Kelly and I went to The Afterthought in Little Rock last night for the Monday night jazz show. They’ve been running Monday night jazz at The Afterthought for 14 years now. Before that it was at a place called The Oyster Bar (that was when I lived in Little Rock and briefly played jazz music here).

The same people were there that were there last time. They had more gray in their hair, but it was a familiar scene.

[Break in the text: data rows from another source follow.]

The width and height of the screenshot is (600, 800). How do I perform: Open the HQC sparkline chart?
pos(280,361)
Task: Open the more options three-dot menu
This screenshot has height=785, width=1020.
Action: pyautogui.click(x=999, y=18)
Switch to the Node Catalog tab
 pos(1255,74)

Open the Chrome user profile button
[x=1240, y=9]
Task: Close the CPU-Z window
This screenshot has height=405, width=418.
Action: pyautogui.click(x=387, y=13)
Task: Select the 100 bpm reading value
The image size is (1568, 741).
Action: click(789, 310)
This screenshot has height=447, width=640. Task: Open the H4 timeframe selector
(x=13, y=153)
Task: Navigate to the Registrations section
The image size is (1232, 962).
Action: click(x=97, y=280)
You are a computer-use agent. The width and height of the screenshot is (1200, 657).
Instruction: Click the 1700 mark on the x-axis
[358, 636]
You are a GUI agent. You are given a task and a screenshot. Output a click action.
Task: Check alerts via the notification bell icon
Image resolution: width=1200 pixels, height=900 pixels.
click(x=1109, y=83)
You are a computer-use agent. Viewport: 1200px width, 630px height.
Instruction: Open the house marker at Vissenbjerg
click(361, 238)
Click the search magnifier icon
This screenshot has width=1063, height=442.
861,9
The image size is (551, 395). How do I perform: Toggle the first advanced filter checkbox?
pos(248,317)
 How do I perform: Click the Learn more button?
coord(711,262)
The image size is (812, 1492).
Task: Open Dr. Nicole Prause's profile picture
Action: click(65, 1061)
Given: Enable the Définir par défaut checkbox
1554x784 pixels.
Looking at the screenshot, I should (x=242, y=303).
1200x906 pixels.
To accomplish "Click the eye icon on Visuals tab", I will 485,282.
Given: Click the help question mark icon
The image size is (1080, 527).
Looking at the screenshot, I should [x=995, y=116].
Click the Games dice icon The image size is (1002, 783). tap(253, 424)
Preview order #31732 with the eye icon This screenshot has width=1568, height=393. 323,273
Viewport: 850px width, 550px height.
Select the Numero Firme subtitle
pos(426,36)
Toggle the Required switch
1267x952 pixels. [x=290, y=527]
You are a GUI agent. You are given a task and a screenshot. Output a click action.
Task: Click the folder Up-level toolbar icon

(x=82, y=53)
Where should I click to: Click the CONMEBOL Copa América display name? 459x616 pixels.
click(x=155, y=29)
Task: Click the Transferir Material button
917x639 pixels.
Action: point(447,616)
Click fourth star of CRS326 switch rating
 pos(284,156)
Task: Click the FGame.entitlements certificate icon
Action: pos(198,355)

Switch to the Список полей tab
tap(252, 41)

The striking familiarity wasn’t the people, though. It was the structure of the event. I never noticed it before (maybe a case of not seeing the forest for the trees), but jazz gigs typically follow a common structure and share a set of common traits:

  • It was scheduled to start at 8. Nobody was there at 8. It started at 8:30.
  • The band had obviously rehearsed 0 times for the gig. They didn’t know what songs they were going to play until right before each song started. Improvisation to the max.
  • Without rehearsal or a set list, they picked songs that everyone knew. This means they picked the same songs we’ve all played a million times.
  • They started with a bossa nova. They followed that with a waltz. Then (as I felt the same internal strife they apparently did) I heard the band leader say to the drummer, “I’m not sure what we should play next, but it should be a swing tune. We’ve already done a bossa and a waltz.” Jazz people have an unwritten rule that you have to play a blues, something with a beat, a waltz, a ballad, and a swing tune in a set. It’s as if the set is not properly balanced otherwise and the jazz police will arrest them for producing an unbalanced set.
  • They had someone sit in and played a song nobody else knew, so they all got the fakebooks out and read along.
  • In every song, every band member played a solo in the same order. In every song at the end of the solos, the saxophone played “traded fours” with the drummer. Trading fours is when an instrumentalist improvises for four measures and then the band drops out for the drummer to improvise for four measures, until they get once or twice through the form of the tune. I can count the number of instances of trading fours I’ve enjoyed as a listener on the fingers of one hand.
  • After the “last song” before the break, they played the standard set break tune, which is a song originally done by Miles Davis that sounds like the closing tag of a circus show. I can’t remember the name of it, and they probably can’t either. It’s meant to be transitional music over which the band says “thank you and we’ll be right back” but it usually lasts 5 minutes or more. It lasted 5 minutes or more.
  • The entire band ran immediately outside to smoke.
  • We left, but they probably took a break that lasted nearly as long as they had played.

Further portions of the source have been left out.